Something else that has long gone on (was not able to read linked story, so not sure what is in it exactly), is the old practice of professors putting their names on grad students' work. Now, many think this is OK, but it can lead to real injustices.

Thus, I have a friend from grad school who was turned down for tenure at his first academic position (he is doing fine now, thank you). Problem? He had this paper published in the JPE that was in fact very innovative and very widely cited, a real hit. It was out of his dissertation, purely. However, his pretty well known major prof put his name on it as a coauthor, and the assholes in the department said that it was published where it was because of the major prof (possible) and that the ideas were probably all the major prof's, which those of us in the know from grad school knew was a pile of crap. Ugh, and this goes on a lot.

Anonymous said...

When short on time and considering whether or not to read an article, I look at the credentials of the author as a proxy to his understanding of the subject. This of course can mean nothing, but it usually means that they will produce more signals and less noise in their piece.

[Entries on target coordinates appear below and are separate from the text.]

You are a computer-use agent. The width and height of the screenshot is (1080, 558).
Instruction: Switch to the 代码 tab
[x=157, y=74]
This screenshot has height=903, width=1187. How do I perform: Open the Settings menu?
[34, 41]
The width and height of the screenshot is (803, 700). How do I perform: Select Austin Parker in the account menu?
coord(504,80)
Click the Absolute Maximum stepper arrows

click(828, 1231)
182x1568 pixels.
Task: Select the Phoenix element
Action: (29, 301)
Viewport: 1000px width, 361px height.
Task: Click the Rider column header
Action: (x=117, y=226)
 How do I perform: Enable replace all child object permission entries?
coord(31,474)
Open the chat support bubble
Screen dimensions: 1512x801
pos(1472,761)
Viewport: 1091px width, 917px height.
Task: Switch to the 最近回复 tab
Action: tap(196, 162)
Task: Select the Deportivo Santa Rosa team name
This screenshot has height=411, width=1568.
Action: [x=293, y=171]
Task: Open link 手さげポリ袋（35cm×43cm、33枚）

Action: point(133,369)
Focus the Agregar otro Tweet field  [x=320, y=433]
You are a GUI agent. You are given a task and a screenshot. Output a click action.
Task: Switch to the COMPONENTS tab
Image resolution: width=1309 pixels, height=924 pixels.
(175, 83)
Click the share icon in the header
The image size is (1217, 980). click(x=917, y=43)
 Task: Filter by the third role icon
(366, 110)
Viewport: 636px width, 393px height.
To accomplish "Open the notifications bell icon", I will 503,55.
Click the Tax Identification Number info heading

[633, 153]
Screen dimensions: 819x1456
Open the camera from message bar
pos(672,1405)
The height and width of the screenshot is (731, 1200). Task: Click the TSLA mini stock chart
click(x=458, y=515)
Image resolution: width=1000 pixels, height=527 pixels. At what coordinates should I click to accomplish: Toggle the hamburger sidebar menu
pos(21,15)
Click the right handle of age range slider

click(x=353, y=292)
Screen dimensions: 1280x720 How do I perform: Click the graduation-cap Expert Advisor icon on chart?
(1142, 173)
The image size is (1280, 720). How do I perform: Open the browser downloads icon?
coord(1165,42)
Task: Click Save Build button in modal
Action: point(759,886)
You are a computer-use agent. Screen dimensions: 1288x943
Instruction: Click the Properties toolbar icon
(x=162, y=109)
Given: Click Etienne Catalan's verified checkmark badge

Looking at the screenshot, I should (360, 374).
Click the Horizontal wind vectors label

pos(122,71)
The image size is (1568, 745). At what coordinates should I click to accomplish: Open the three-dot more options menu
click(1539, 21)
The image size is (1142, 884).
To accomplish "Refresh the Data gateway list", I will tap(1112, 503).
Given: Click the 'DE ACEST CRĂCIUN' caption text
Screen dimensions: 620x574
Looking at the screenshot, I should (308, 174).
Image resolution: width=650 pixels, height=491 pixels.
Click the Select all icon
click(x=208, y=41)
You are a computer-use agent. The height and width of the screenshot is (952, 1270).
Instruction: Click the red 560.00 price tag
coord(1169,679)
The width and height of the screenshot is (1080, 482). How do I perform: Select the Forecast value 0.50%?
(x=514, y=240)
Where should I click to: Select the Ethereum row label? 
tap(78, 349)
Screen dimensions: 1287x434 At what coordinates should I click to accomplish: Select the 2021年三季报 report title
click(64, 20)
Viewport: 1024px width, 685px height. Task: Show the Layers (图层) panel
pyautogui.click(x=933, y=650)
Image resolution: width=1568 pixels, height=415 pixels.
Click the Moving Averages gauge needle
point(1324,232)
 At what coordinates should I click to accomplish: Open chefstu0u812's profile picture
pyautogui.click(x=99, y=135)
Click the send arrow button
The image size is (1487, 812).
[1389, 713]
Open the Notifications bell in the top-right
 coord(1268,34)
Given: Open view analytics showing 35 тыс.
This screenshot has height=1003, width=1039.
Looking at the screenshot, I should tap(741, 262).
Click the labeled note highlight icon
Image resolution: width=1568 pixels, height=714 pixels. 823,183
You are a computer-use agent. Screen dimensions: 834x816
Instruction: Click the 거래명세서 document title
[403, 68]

So because of the decrease in free time in our society, people are more inclined to look for signals to tell them whether or not to spend their precious free moments reading something, and hence, credentials become more important.

Anonymous said...

This is off topic, but I just spent the better part of 20 minutes developing a comment only to have it blown off the system. Halo scan worked so much better. Every comment requires at least two efforts at the exasperating word verification process, even though the letters are correctly typed into the box. This is one of several times that this has occurred, and I haven't the patience to write out every comment prior to posting.

Erik Hetzner said...

It's worse than I thought, and I thought it was pretty bad. I'm surprised that nobody has written this article before. It was pretty obvious what was going on with the plagiarism cases that were coming out.

Dershowtitz may actually write what he publishes, but if he researches the 'facts' that he claims in the stuff I have read, he should be ashamed; they collapse like a house of cards upon examination.

Anonymous said...

First, the second issue that Perelman brings to our attention, that of the gentrification of academia, seems more significant than the first, the uncredited scholarship (if that's what it is) of the assistantship cadres. As with general income, we see further evidence of a disproportionate share of available funds going to those universities that filter out the vast working class through cost, early educational opportunity and membership in the lucky sperm club.
It is likely to harbor ill effects for the public universities that harbor the majority of the population, but may have to do so by offering a second rate scholastic environment. Though if those academic "stars" of university life are little available at those elite Ivies, what value is their presence to the real scholars?

The issue of uncredited participation in any "scholarly" effort is not so significant if it is the piece of work itself that we see as adding to a body of knowledge. Granted that the worker ants may have preferred attribution, possibly the limited qualilty of their work, as cited in the article, may be their means of retribution to the star author.
A body of scholarly work is valued on the basis of its own validity, the cogency of its arguments and the quality and replicability of the data it provides. If the work is valued on the basis of its authorship then the reader is the fool.

Mediocrity comes to light on first reading. Who really takes Dershowitz seriouosly as a legal scholar beyond the popular press? Better for their own reputations that his assistants not have their names added to his commentary. His recent contribution to the theory of legal torture is almost unique for its total disregard of the body of evidence that deals with the lack of efficacy of the use of torture.

That second offense, plagiarism is of a similar nature to mediocraty. The plagiarist has great difficulty hiding his own inadequacy, and no one wants to be cited as the culprit. It is almost amusing to watch as the perpetrators of the deed scramble to cast blame on the trolls who don't get credit for any of the content to begin with.